Sharks are essential players in the ocean food chain as apex predators, meaning they keep sea ecology in check. Overfishing only aggravates the impending issue of species extinction and the unstable and large populations of other groups of sea creatures/prey. In fact, the fin comprises only 5% of the shark’s anatomy, rendering this practice wasteful as 95% of the body goes unused.² Thus, the unsustainable practice of finning brought attention to the lack of governance and oversight from transnational organizations and institutions. With Hong Kong and China acting as the world’s top shark fin importers, and fishing occurring in Indonesia, India, Spain, Argentina, and Taiwan (amongst others), it was not until recent years that nations established hard bans. The Convention on International Trade in Endangered Species of Wild Fauna and Flora (CITES) acts as a somewhat international agreement on which species are protected or allowed for trade. Though, only the endangered whale shark, great white shark, and basking shark are protected under Appendix II of CITES.

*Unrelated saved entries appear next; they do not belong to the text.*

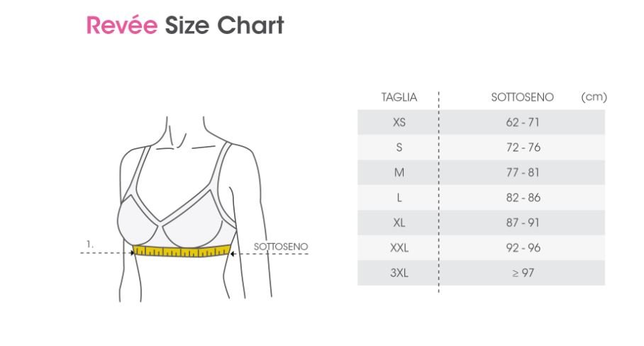Select the 3XL size row label
Image resolution: width=644 pixels, height=346 pixels.
pos(399,273)
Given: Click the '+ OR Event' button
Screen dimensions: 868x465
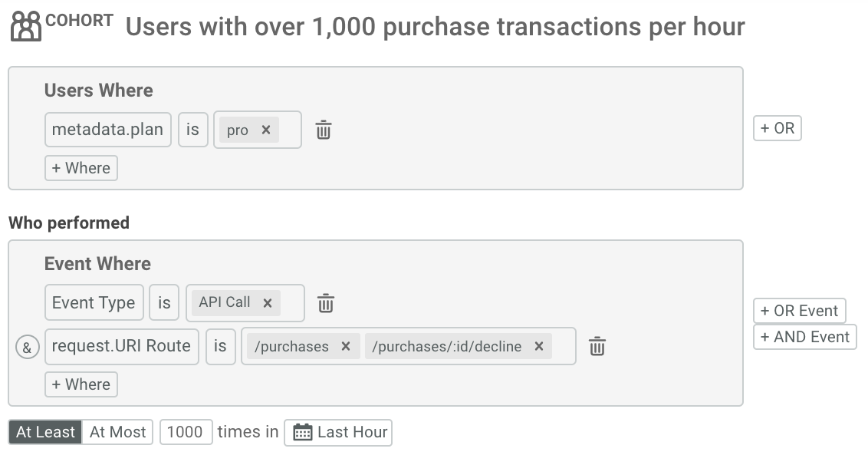Looking at the screenshot, I should (x=799, y=311).
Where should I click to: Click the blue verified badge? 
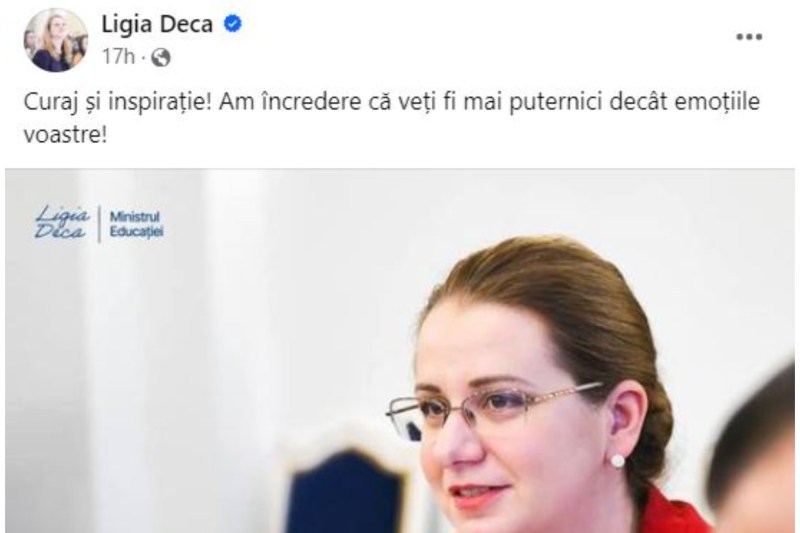[x=233, y=23]
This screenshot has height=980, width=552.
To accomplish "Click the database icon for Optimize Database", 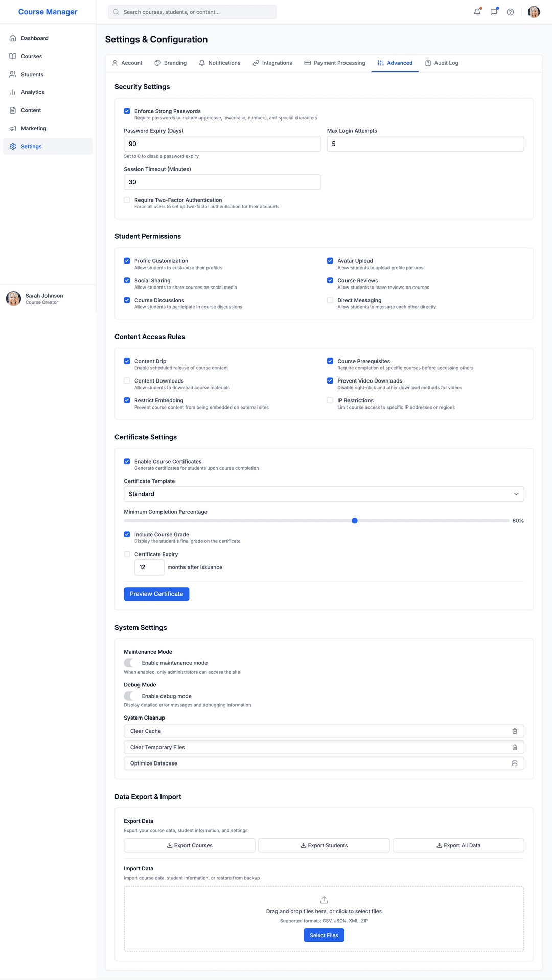I will tap(515, 763).
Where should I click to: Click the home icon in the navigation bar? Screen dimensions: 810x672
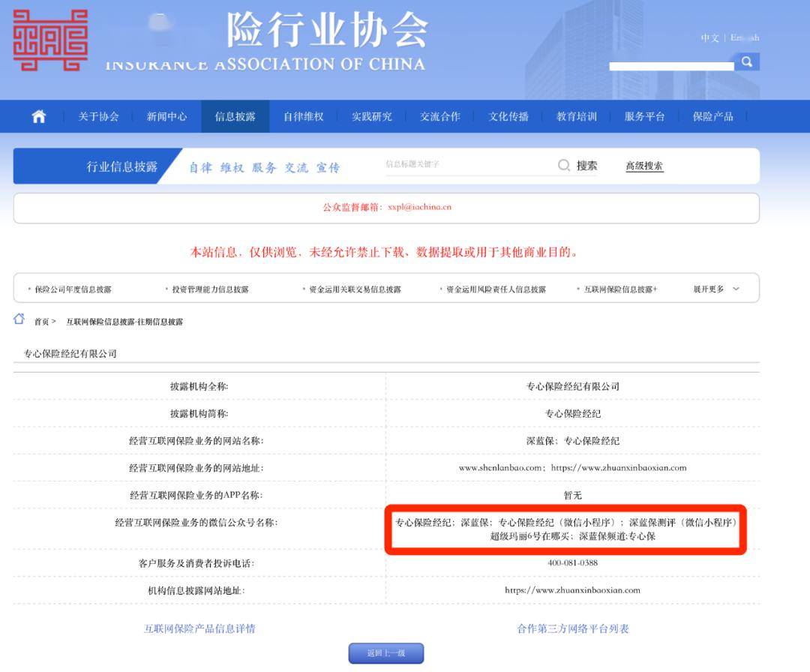tap(38, 116)
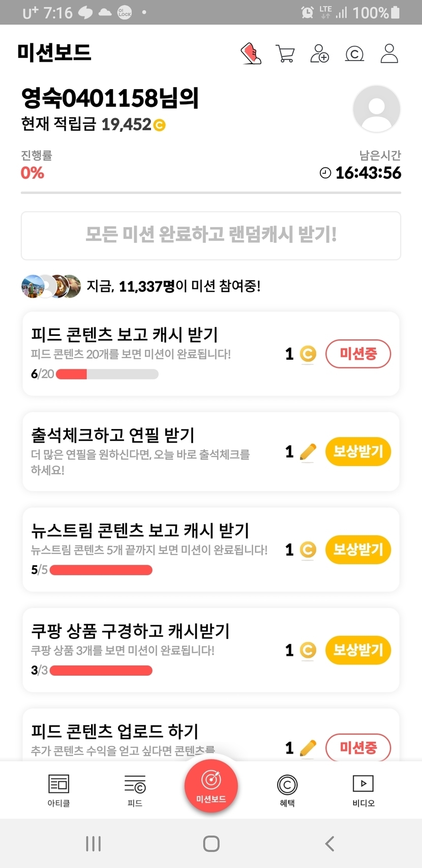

In 1976, the U.S. issued the Magnuson Fishery Conservation and Management Act – the first government decree to monitor ocean waters – in order to regulate fisheries and their outputs.³ Since 2010, Hawaii, Oregon, Washington, California, and Illinois all have bans on shark fin sales and possession. Internationally, Costa Rica, Venezuela, Palau, Maldives, and Honduras set up regulations on finning. In the European Union, the fins must be attached upon arrival on shore in order for fishermen to sell the item, a new rule, enacted in November 2012, that closes a previous loophole in the law. However, there remains a discrepancy between the management programs of these nation-states and those that do not adopt protective measures. The issue here is that sharks swim. They swim in, around, and out of regulatory boundaries set by governments and the various enacted bans.
*Timeline information, if not cited, taken from: Lack, Mary and Glenn Sant. The Future of Sharks: A Review of Action and Inaction. Cambridge: TRAFFIC International and the Pew Environment Group, 2011.
¹Spiegel, Jessica, “Even Jaws Deserves to Keep His Fins: Outlawing Shark Finning Throughout Global Waters, ” Boston College International and Comparative Law Review 24 (2000-2001), 413.